THE TASK:
Check every line below for the string "navigation". Copy the ones that have it.

RECORDS SHOWN:
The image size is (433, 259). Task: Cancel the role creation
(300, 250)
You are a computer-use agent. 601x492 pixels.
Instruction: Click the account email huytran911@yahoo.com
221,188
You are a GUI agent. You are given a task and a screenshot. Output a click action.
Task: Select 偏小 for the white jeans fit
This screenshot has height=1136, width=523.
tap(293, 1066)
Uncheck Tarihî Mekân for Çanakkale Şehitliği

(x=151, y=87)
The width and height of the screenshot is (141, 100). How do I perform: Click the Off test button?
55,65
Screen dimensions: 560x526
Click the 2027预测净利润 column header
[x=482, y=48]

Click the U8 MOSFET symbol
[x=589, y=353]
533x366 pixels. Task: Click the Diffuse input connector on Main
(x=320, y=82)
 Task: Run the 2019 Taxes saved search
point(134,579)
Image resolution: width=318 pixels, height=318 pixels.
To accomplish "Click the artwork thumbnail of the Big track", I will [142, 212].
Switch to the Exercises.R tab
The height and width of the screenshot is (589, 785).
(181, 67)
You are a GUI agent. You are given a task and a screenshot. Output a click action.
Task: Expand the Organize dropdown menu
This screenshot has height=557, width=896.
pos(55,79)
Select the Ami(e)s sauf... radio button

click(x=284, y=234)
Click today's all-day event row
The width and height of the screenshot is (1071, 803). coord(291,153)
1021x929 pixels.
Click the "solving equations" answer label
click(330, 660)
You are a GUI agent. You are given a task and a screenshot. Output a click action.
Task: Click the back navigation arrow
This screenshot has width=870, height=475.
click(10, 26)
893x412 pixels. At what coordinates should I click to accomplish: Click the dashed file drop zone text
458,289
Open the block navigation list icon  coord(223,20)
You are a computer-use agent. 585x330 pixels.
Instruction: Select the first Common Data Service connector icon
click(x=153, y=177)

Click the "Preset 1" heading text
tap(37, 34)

RESPONSE AREA:
Task: Click the back navigation arrow
Open the block navigation list icon  coord(223,20)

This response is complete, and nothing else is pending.